Revista Cultura y Ocio
"No tengo tiempo para escribir". Buena excusa. O eso creo a veces. No hay tiempo. En cuanto me sienta y logre parir tres líneas, me tendré que levantar de la silla, me digo.
La frasecita colaba hasta que conocí a Elizabeth Kostova, autora de La historiadora, un debut novelístico con el que incendió las listas de ventas en todo el mundo. A la primera. Pero después de diez años de ponerse frente al teclado e hilar, letra con letra, frase con frase, un libro cocinado a fuego lento.
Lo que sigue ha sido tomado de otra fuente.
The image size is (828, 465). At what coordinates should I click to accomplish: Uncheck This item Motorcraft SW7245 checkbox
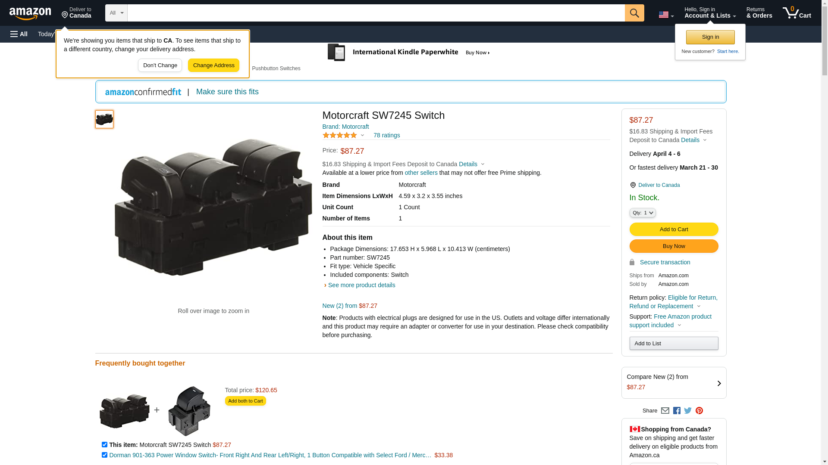click(104, 445)
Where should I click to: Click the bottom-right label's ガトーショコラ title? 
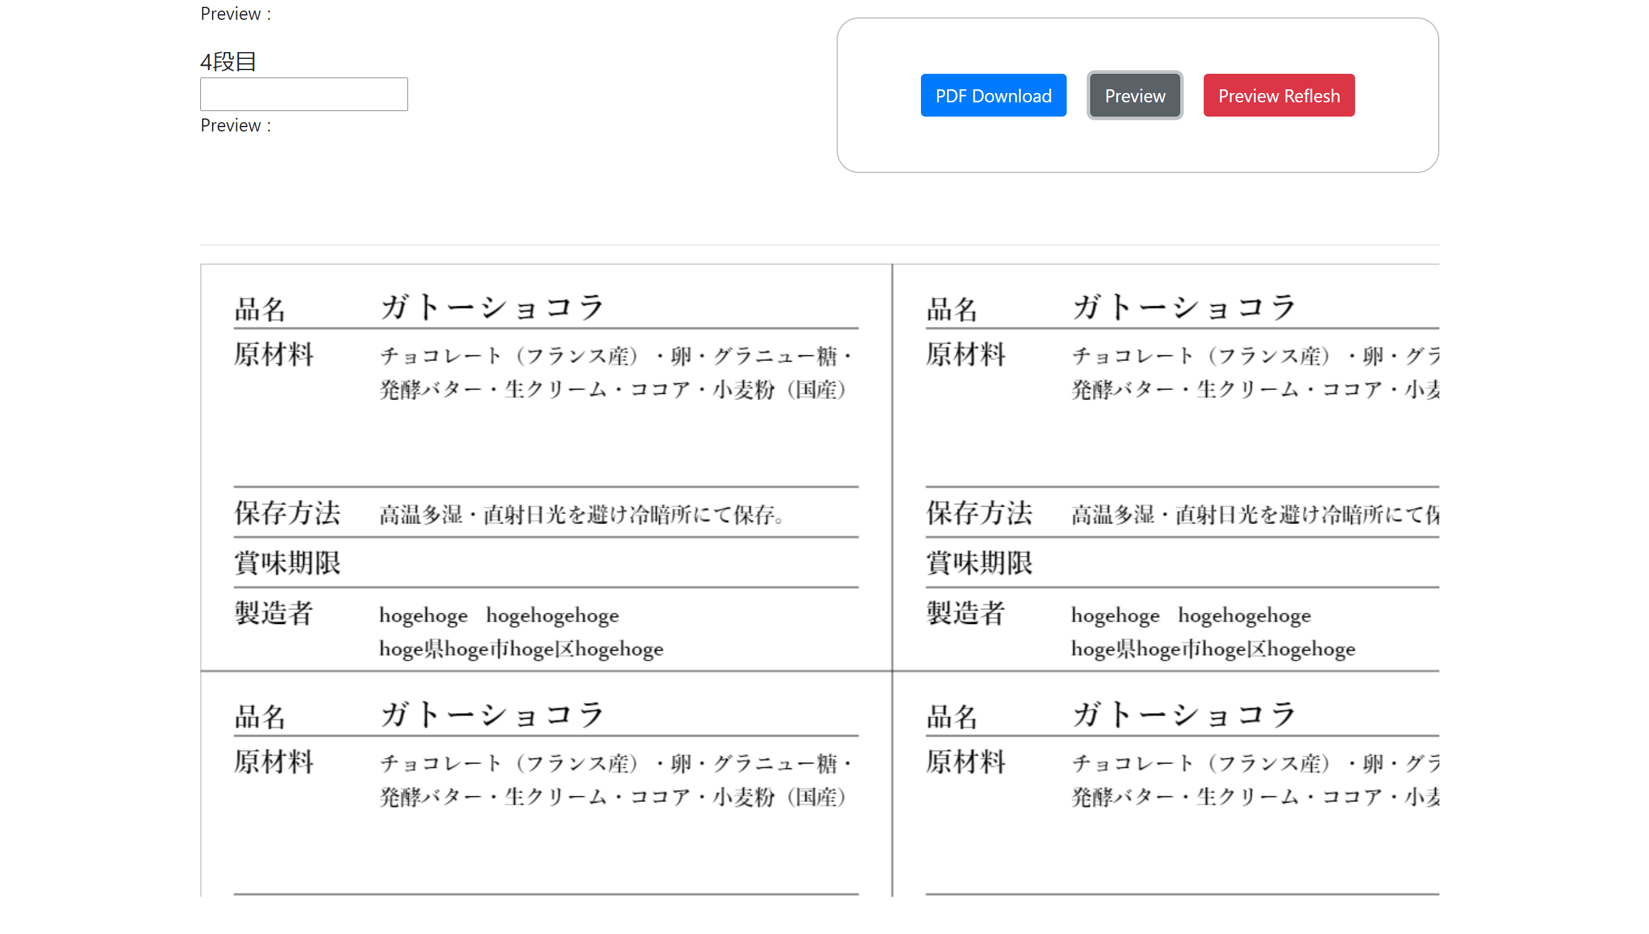tap(1183, 715)
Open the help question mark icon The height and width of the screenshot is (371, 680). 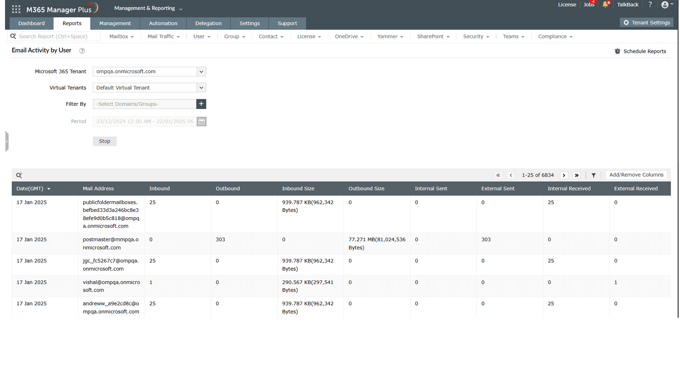tap(650, 5)
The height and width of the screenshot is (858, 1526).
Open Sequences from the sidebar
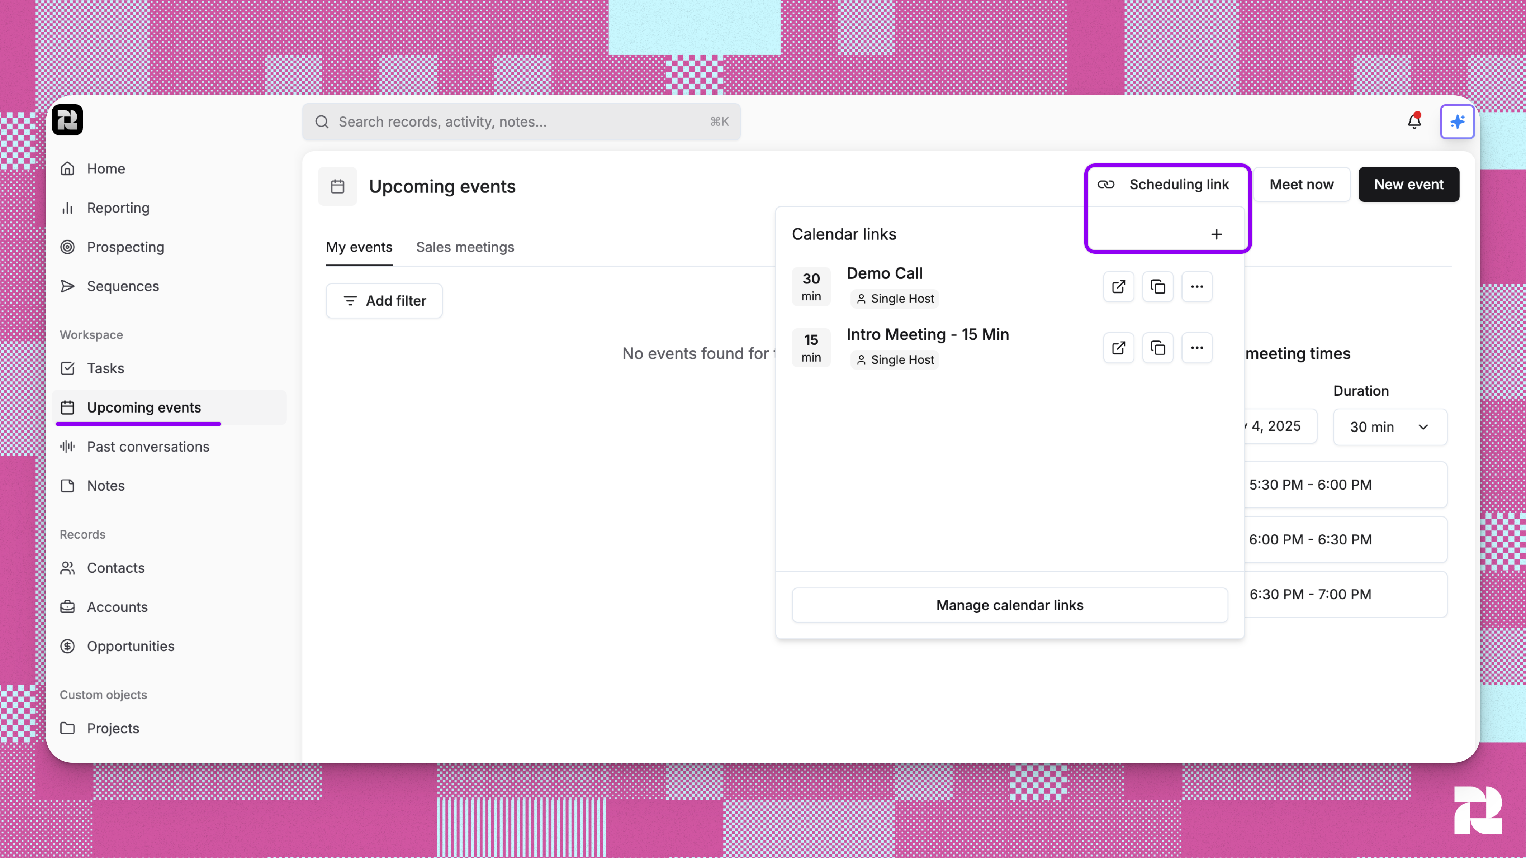[x=67, y=286]
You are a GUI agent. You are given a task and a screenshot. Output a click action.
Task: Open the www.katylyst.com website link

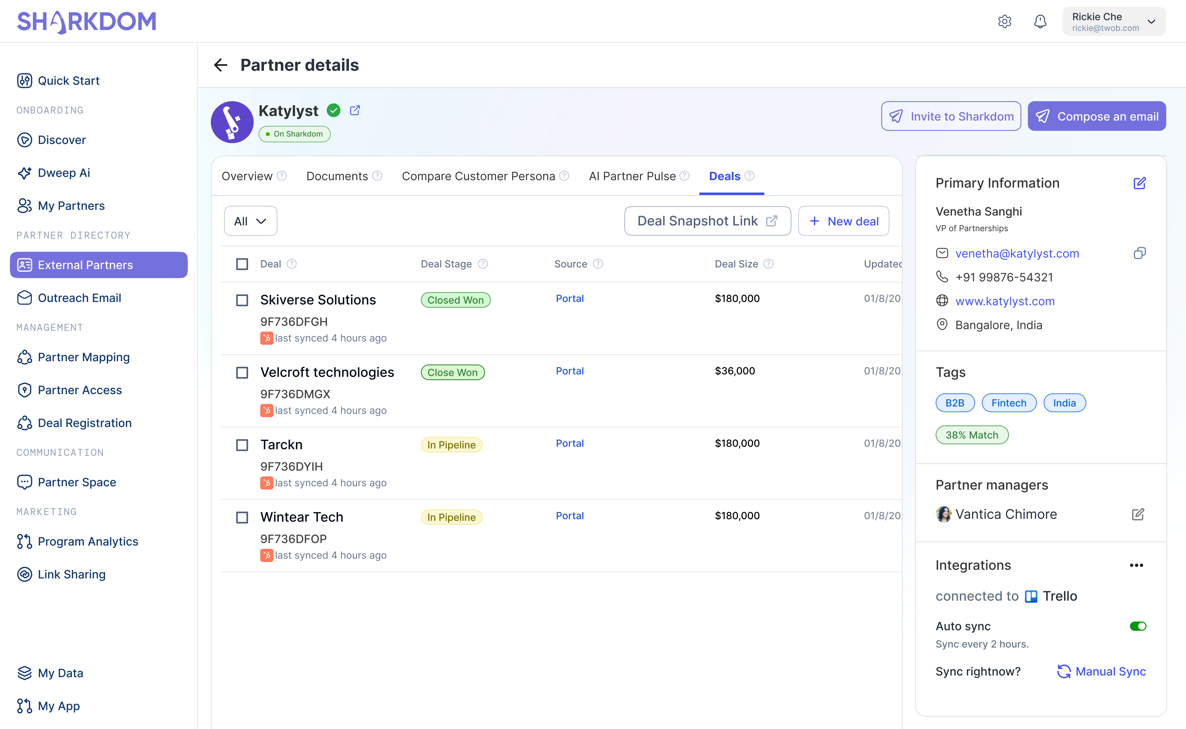pos(1005,301)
Ése es el secreto. Dejar que las historias se horneen poquito a poco. A su amor, como dicen por el sur. Veinte minutos cada día dedicaba ella. Aunque sólo fuera eso. Después de una jornada de clases en la universidad, de atender a sus hijos, de mantener a raya la intendencia de la casa. Después de todo, veinte minutos. Y no como obligación, sino como oasis. Como relax. Como esa parcela sólo tuya que moldeas a tu antojo y en la que eres tú misma. En la que entra quien tú quieres, como tú quieres y hasta cuando tú quieres.
Me gustaría asistir a uno de sus seminarios. Los imparte en Bulgaria, a través de su propia fundación. Tiene el firme propósito de ayudar a quien lleva dentro el veneno de la escritura. Y ése es un objetivo que la honra. "Cuando enseñas tienes que ser capaz de explicar claramente a otras personas lo que aprendes por ti misma, así que constantemente estamos articulándonos de nuevo de una forma muy útil. En intentar animar a que escriban también está el placer de que otras personas puedan encontrar sus propias voces, que puedan terminar sus libros o revisarlos. Es un placer enorme poder ayudar a otros escritores, especialmente a los jóvenes, porque cuando estás empezando es muy reconfortante que alguien te ayude", confiesa Kostova.
Os dejo un enlace donde podéis ver toda la entrevista que mantuve con ella con motivo de la publicación de su nueva novela, El rapto del cisne, una trama histórica en la que una pintora impresionista sirve de nexo de unión entre el pasado y el presente.
Kostova, a su modo, también pinta. No usa pinceles, sino teclas. Y confiesa que la cuestión la excita. Quizá sea porque la palabra tiene un poder mágico de recreación. Porque acaricia y hiere al mismo tiempo. Será por eso que tan poca gente sabe usarlas. Las palabras, digo.